また、表示することができるコンテンツが増えた分、ディスプレイには収まりきらないことが増えている点も問題です。これを解決するには、一目で必要な情報が確認できる工夫がなされた情報デザインと、目視せずにページ切替ができる操作系が求められます。しかし、現状では高級車でも次第点に届かない車が大半となっています。運転中に、メーター部分などに目をそらすことは非常に危険であることを自動車メーカーは認識しているはずです。しかし現状は、こうした電子的なパーツをIT系サプライヤーが担当しているからか、情報の整理がきちんとできていません。

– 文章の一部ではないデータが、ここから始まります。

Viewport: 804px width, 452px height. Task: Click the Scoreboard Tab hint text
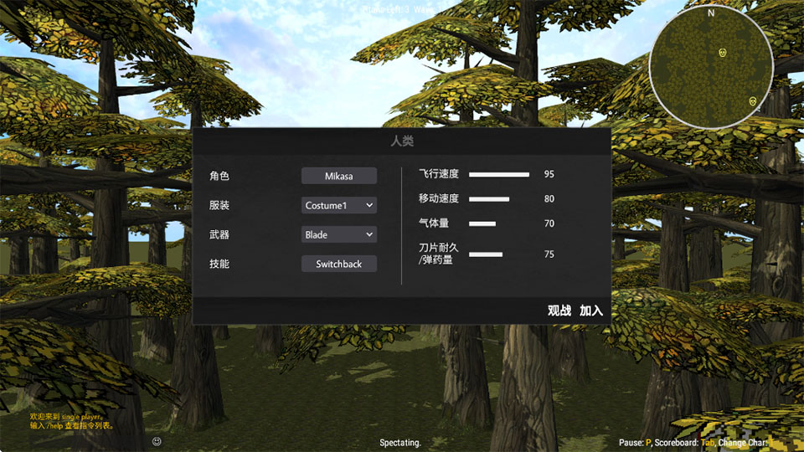(684, 442)
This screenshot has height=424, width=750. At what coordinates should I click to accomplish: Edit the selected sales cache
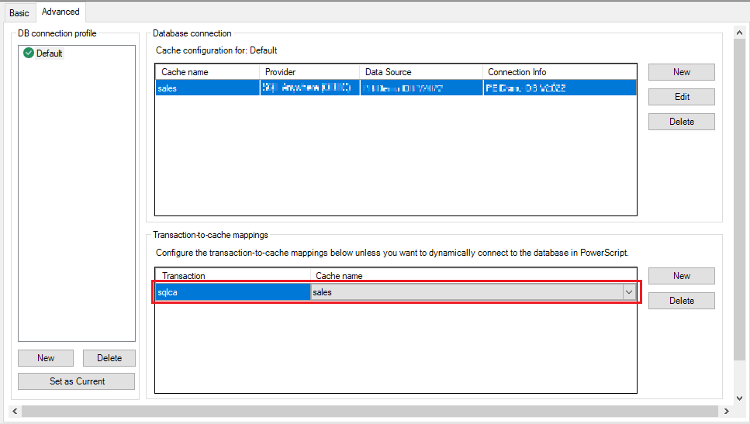pyautogui.click(x=681, y=97)
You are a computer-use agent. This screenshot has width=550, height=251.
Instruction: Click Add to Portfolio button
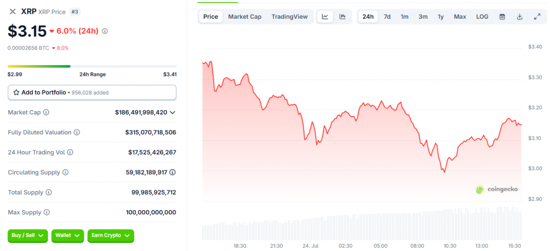(92, 92)
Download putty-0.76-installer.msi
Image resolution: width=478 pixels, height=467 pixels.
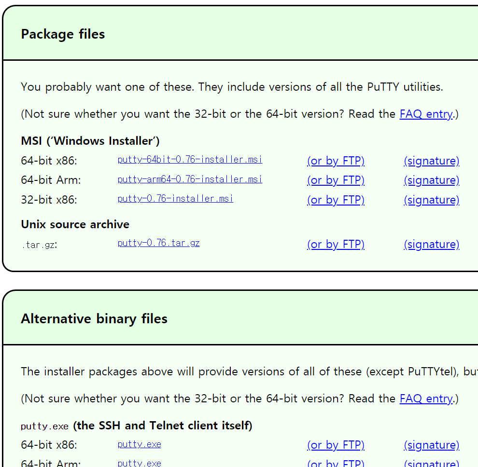[175, 199]
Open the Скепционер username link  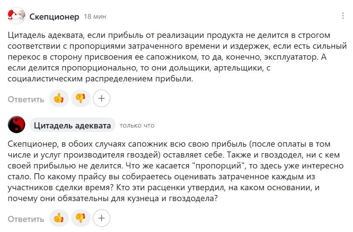click(x=54, y=17)
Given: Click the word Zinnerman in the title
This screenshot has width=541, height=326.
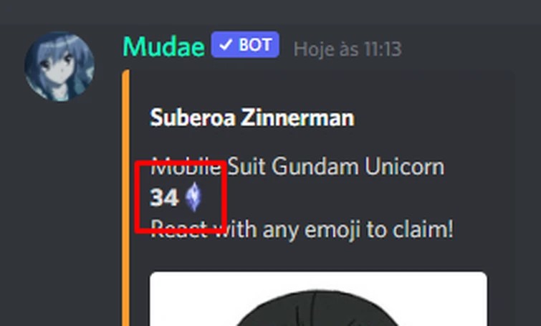Looking at the screenshot, I should 297,118.

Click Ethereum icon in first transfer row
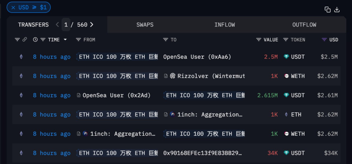coord(21,57)
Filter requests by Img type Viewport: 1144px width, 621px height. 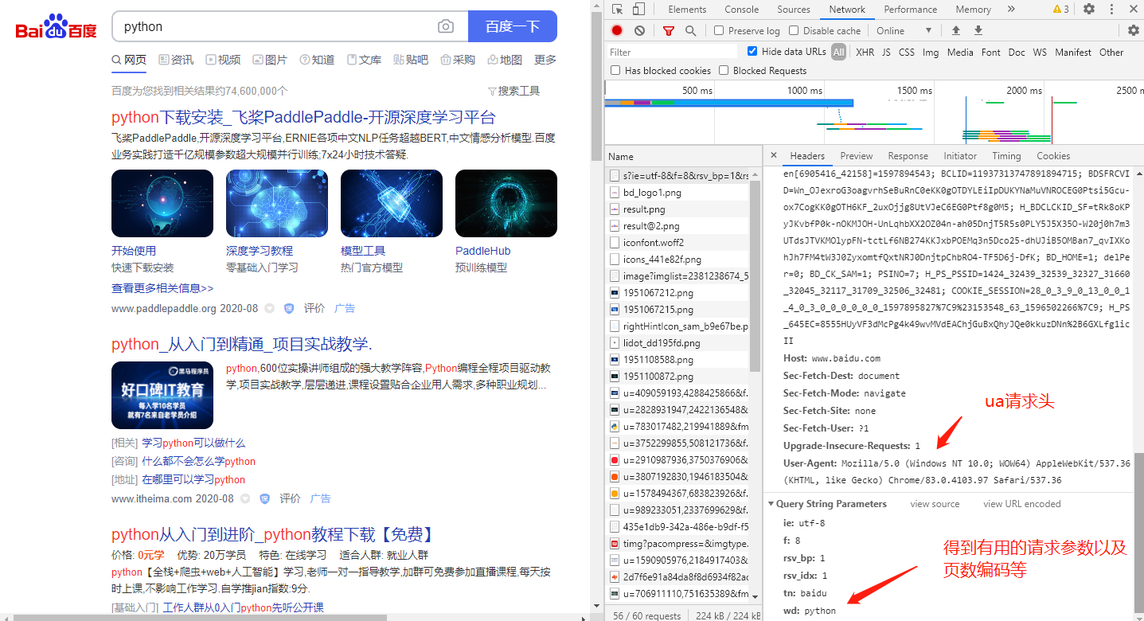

例えば、半自動運転を実現しているベンツEクラスなどでも、半自動運転(ディストロニック・プラス)をオンにしているのか、オフにしているのかは、メーター上の極小のアイコンに示されているだけです。これは他社の車種でも同様で、高速道路で巡行中に意識レベルが一瞬低くなってしまった直後などは、とても危険です。前走車が迫ってきたときに、自動でブレーキが掛かるのか、自分でブレーキを踏まなくてはいけないのかが、明確に分からないからです。

また、パーキングブレーキのオートホールド機能が付いている車も、ディスプレイ上に小さなアイコンが表示されるだけで、オートホールドがオンなのオフなのか、現在は停止保持しているのかどうかを、僅かな表示変化だけを頼りに判別しなければいけません。オートホールドが、オンかオフかでは、ブレーキから足を離した時の車の挙動が変わりますので、重大な差です。現状のメーター表示は、まるで間違い探しゲームのように分かりにくいもので、走行に必要な重要情報がまるで整理されていません。自宅のリビングで見るモニターならば、このような情報デザインでも十分かも知れませんが、運転中にコンマ何秒といった瞬視に頼ることになるメーターは、きちんと情報が整理されていないといけません。IT系のサプライヤーに任せきりにするのではなく、もっと自動車メーカーの安全設計担当者が介入して車づくりを行うべきではないでしょうか。